**Given text:**
Living with the ghosts of overdoses

I can’t even begin to imagine the pain the mother of twins Peter and Kevin Moran must have felt when she found her sons’ bodies in a Limerick apartment this week.

She’d asked the landlord to let her in after not having heard from her boys in a few days. Detectives believe the men may have died of a drugs’ overdose, although an investigation was continuing this week into the circumstances.

Gardaí said the brothers had no involvement in crime. News of their deaths came as a dreadful shock to their family and friends.

In the landscape of a city dominated by gangland headlines and brutal drug wars, this story is one about the people at the bottom of the drugs’ chain. Guys, probably searching for a quick fix, who got unlucky. It is truly beyond sad.

When I heard the news from Limerick on Wednesday I was reminded of the lyrics from one of the greatest Irish singer songwriters of this generation.

**Raw data:**
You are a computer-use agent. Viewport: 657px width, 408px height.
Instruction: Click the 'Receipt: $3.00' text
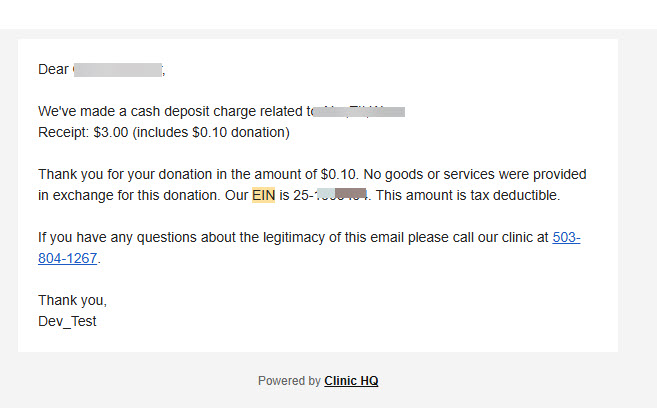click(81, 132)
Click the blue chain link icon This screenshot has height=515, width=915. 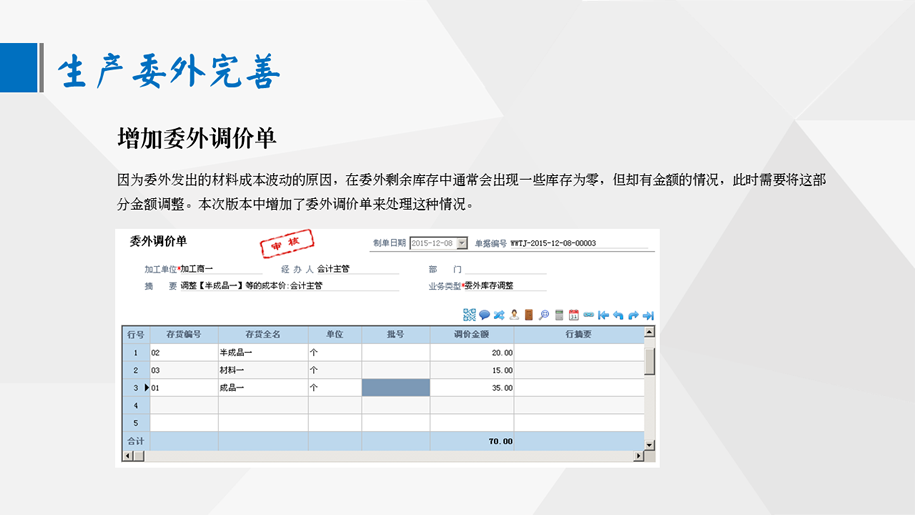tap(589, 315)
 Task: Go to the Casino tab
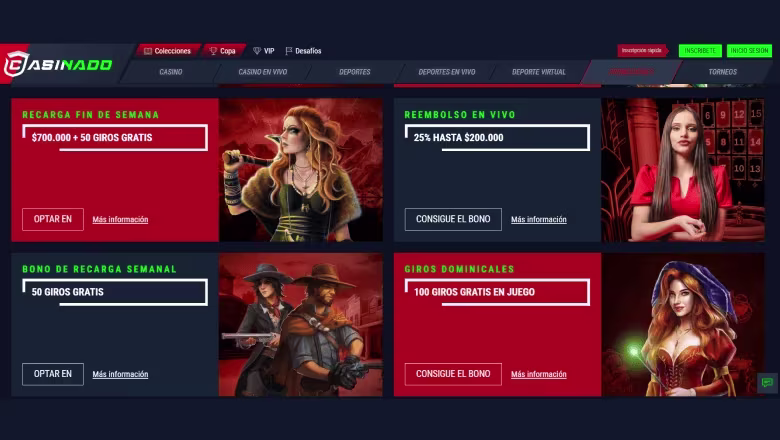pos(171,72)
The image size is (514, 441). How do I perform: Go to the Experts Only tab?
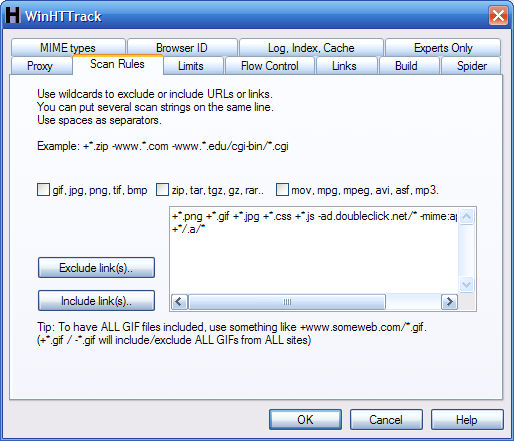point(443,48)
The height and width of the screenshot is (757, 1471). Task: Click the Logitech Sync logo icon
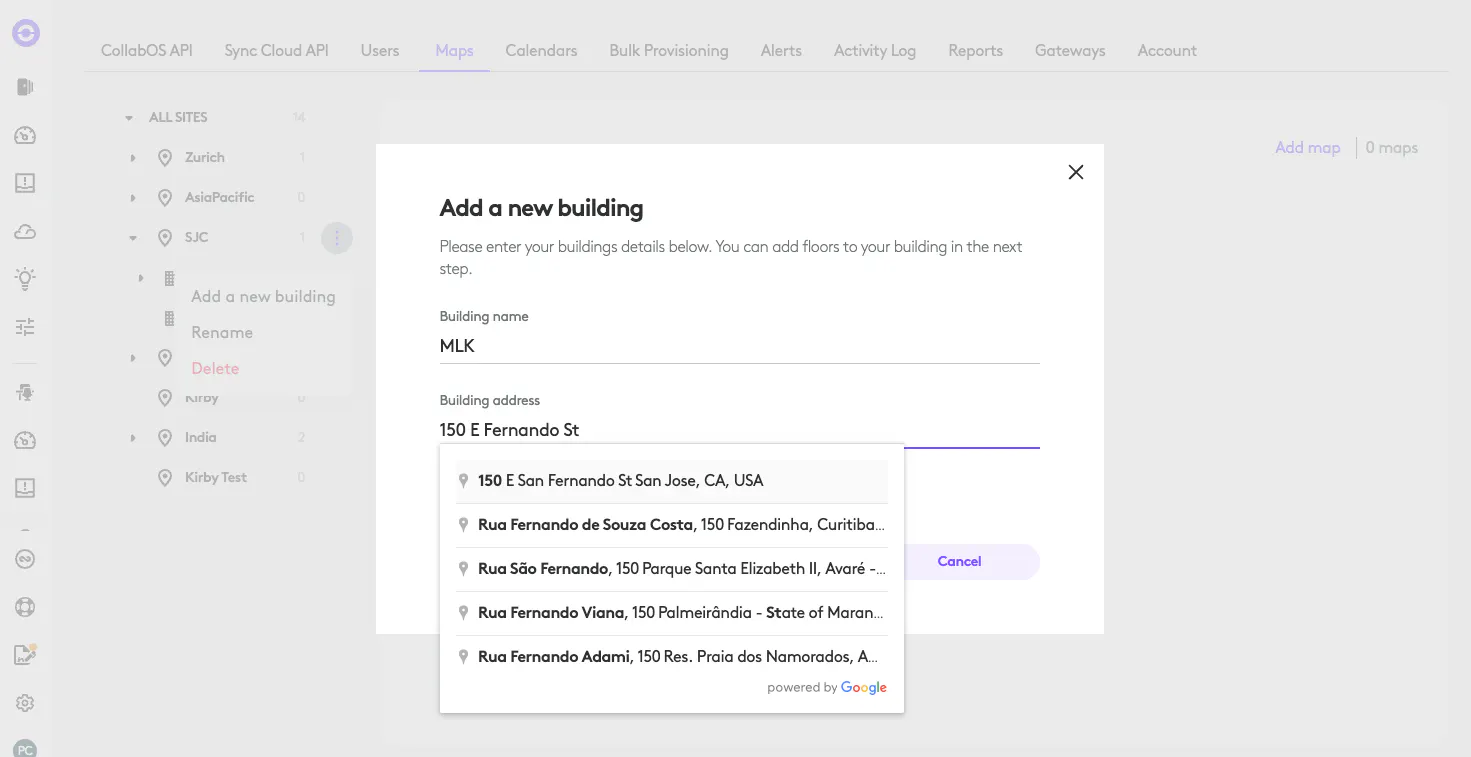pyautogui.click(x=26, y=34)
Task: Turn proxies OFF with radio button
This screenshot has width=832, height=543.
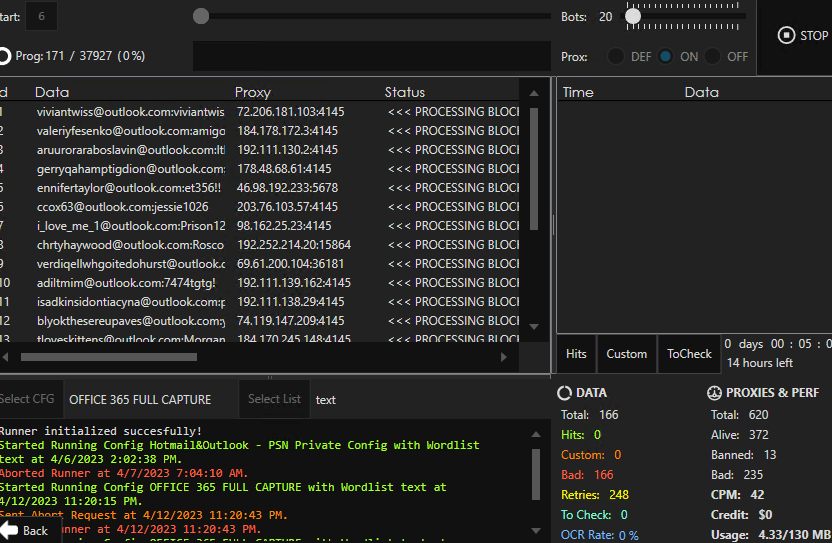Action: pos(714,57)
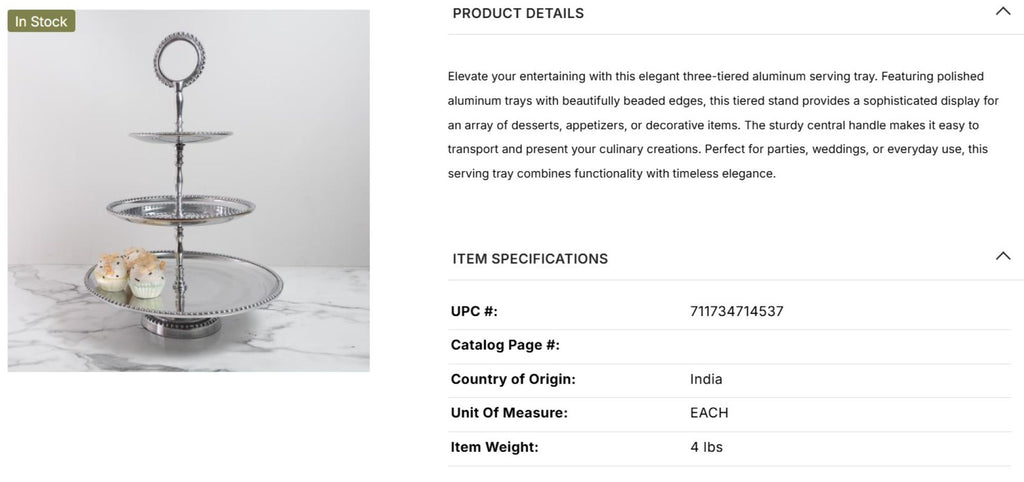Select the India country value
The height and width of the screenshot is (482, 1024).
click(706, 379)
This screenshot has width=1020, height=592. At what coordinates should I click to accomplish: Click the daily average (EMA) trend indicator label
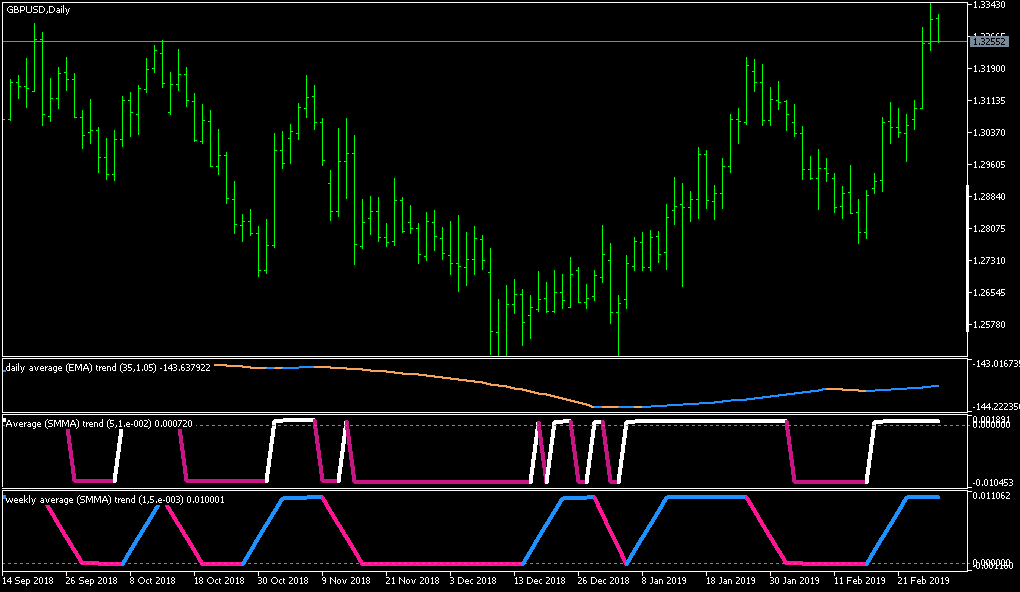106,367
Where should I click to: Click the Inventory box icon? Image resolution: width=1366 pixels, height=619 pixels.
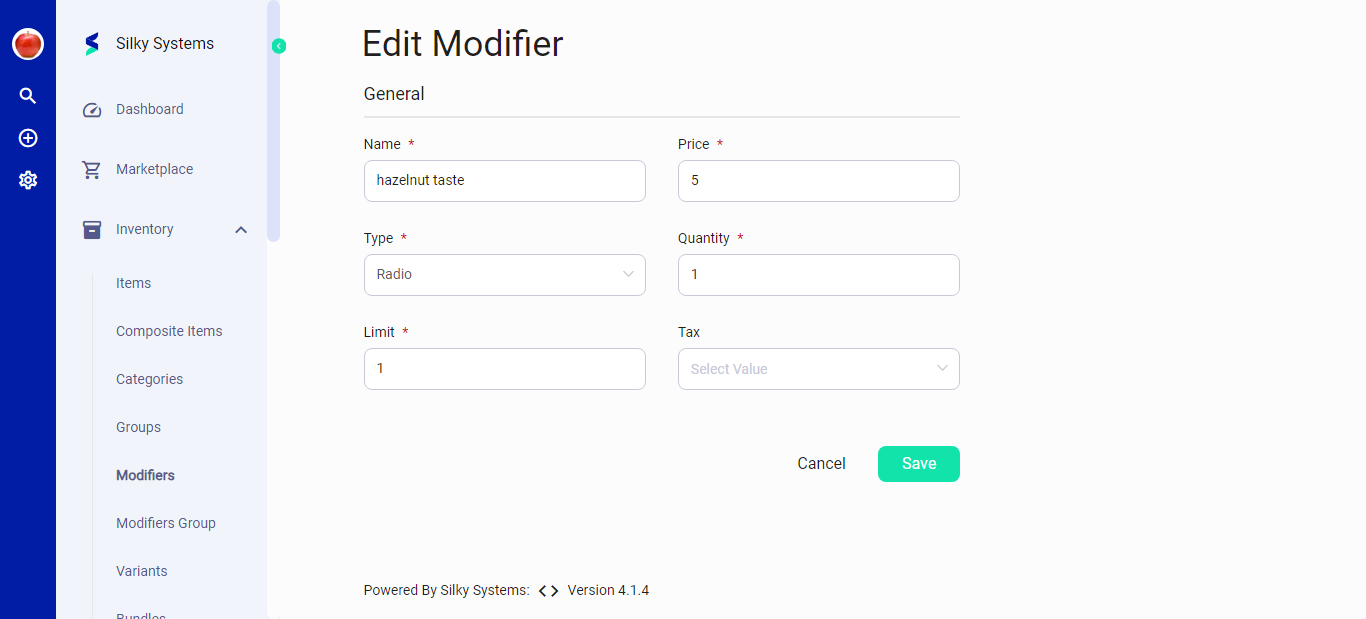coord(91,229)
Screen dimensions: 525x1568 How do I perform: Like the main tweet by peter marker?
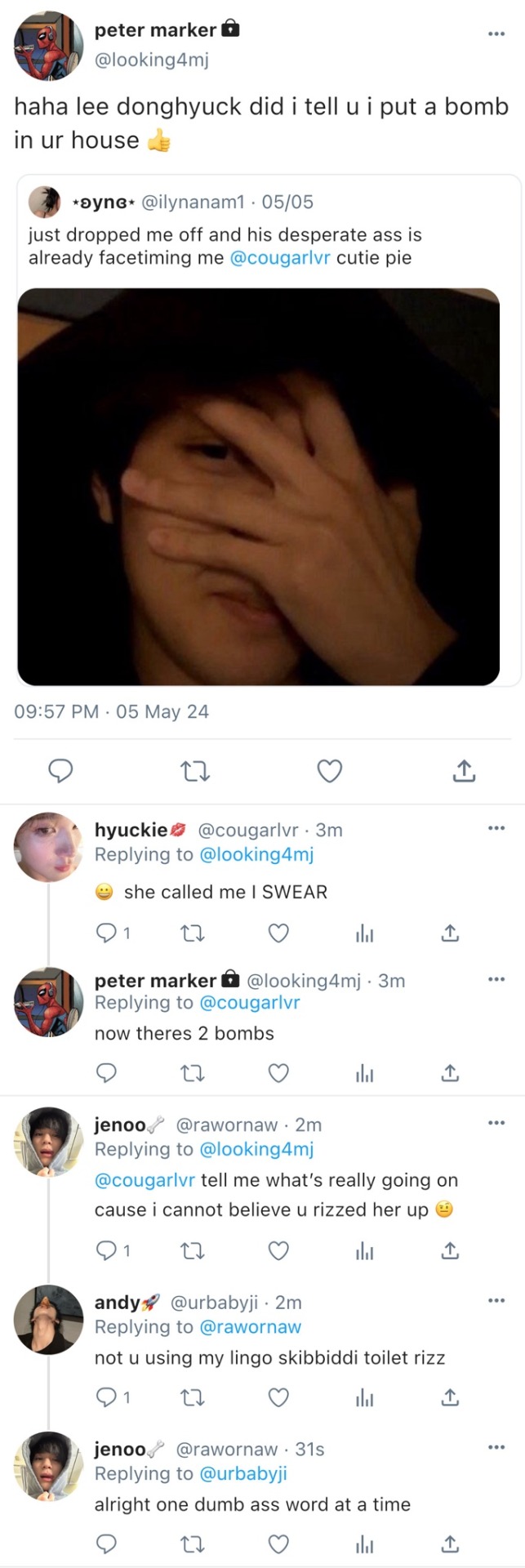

**Exercise brief:** Could you write the next few paragraphs of the column about the overdose deaths in Limerick, picking up right after its final sentence?

**Answer below:**
Damien Dempsey is marvellously talented but significantly underrated.

His song about the imminent self-destruction of the Celtic Tiger was released at the height of the boom in the Republic, If ever anything had a prophetic quality, that tune - with backing vocals by Sinead O’Connor - was it.

His 2007 track about the drugs’ problem in inner city Dublin is one of the most raw lyrical depictions of the history and legacy of substance abuse in Ireland. The words seemed even more haunting in the wake of the grim discovery in Limerick.

In ‘Ghosts of Overdoses’ Dempsey writes:

“Famine days, drove us here, off the land, they told us to clear,

Now they drive you from the cities, to make way for all the yuppies,

They stood back, and didn’t act, those in power should have been sacked,

Decimate the inner cities, move them out, bring in the wealthy.

Hey little baby I want to take you from here, hey little baby I don’t want to see you on the gear

It’s so hard to find your way back. Hey little baby it’s every parent’s worst fear, for their child to end up on smack.

There was pills, there was tabs, there was pain and needle jabs

And the ghosts of overdoses replace the ghosts of tuberculosis,

There was dust and there was liquid, you could buy for just a few quid

And escape out of the jungle, to return and crawl and stumble.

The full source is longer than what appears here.